טכניון מכון טכנולוגי לישראל
הטכניון מכון טכנולוגי לישראל - בית הספר ללימודי מוסמכים  
M.Sc Thesis
M.Sc StudentBar Pavel
SubjectResource Management in Grid Environments
DepartmentDepartment of Computer Science
Supervisor Professor Assaf Schuster
Full Thesis textFull thesis text - English Version


Abstract

Grid computing environments have become mission-critical components in research and industry, offering sophisticated solutions to exploit large computing and storage resources across multiple geographic locations and administrative domains. Usually, such grid resources are non-dedicated or opportunistic; as a consequence users will utilize the resources following a “best effort'” approach. However, many real-world supercomputing applications, such as computational fluid dynamics, weather forecasting, and complex system simulations, rely on coallocation of large numbers of reliable resources as well as on a static and stable execution environment. For such applications the “best effort” quality of service provided by conventional opportunistic grids is inadequate.


The research in this area has resulted in the new concept of quasi-opportunistic supercomputing which enables the execution of demanding parallel applications on a very large number of non-dedicated resources in grid environments. However, such quasi-opportunistic supercomputing system require a very sophisticated resource management system that will support advance reservation of resources, job scheduling, and non-trivial topology-aware coallocation of resource requests to available resources. Moreover, scheduling of large-scale, distributed topology-aware applications requires that not only the properties of the requested machines be considered, but also the properties of the machines' interconnections.
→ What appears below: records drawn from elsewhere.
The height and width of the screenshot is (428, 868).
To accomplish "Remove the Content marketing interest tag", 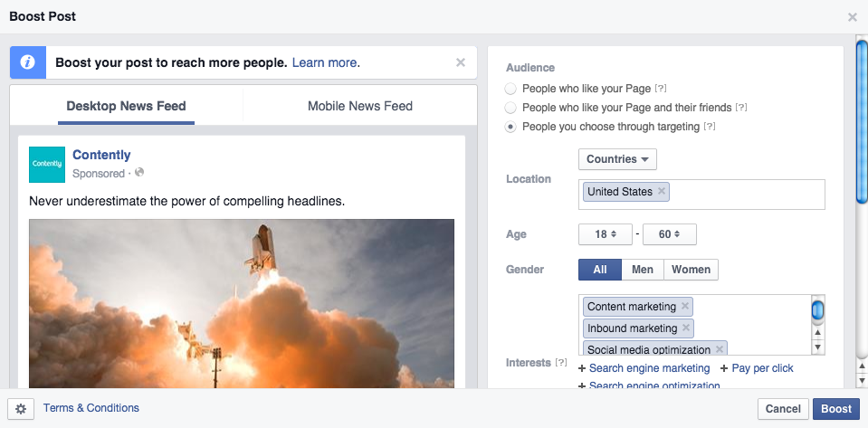I will 685,307.
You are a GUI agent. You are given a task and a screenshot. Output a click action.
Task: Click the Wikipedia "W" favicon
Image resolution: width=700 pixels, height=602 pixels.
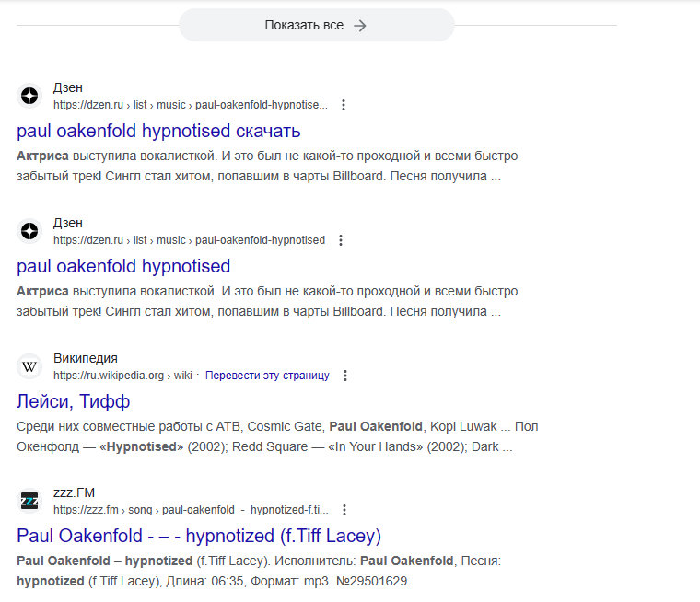[29, 366]
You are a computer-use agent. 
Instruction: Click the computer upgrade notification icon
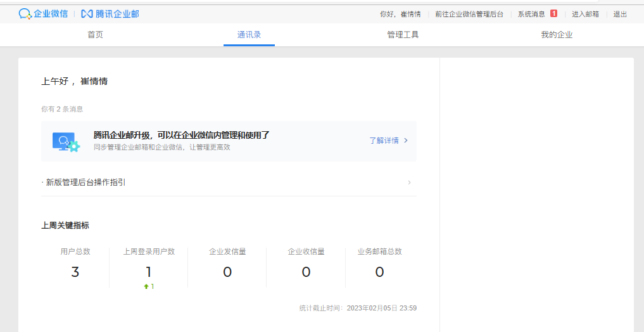pyautogui.click(x=65, y=142)
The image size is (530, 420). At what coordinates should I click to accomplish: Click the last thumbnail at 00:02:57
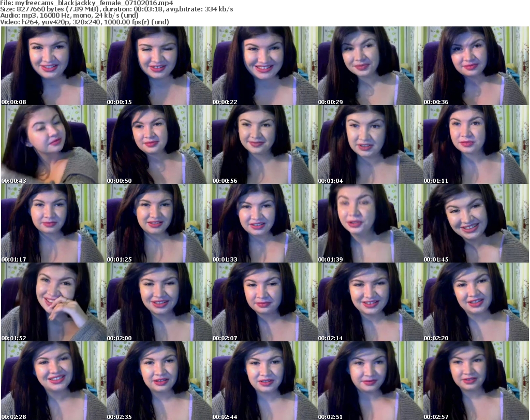pos(476,381)
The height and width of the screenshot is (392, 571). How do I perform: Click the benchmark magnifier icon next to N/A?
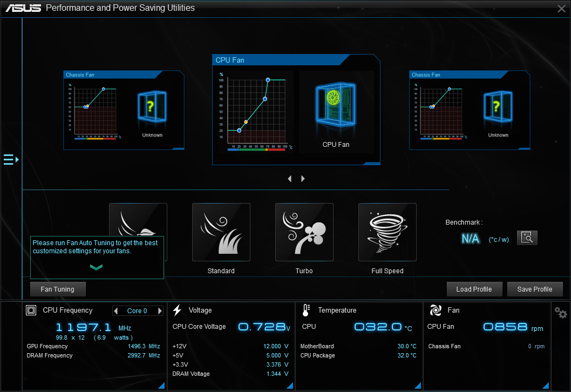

This requirement severely complicates the scheduling process, as even a matching between a single multi-processor task and available machines in a single time slot becomes an NP-complete problem with no polynomial approximation.


In this work we propose a complete scheduling framework for multi-cluster, heterogeneous environments that provides, in practice, an efficient solution for the scheduling and coallocation of topology-aware applications. The proposed framework is very flexible as it is composed of pluggable components and can be easily configured to support a variety of scheduling policies. We also describe three novel scheduling and coallocation algorithms that were developed and plugged into the framework. The proposed scheduling framework was integrated into the QosCosGrid system, where it is used as the main decision-making module.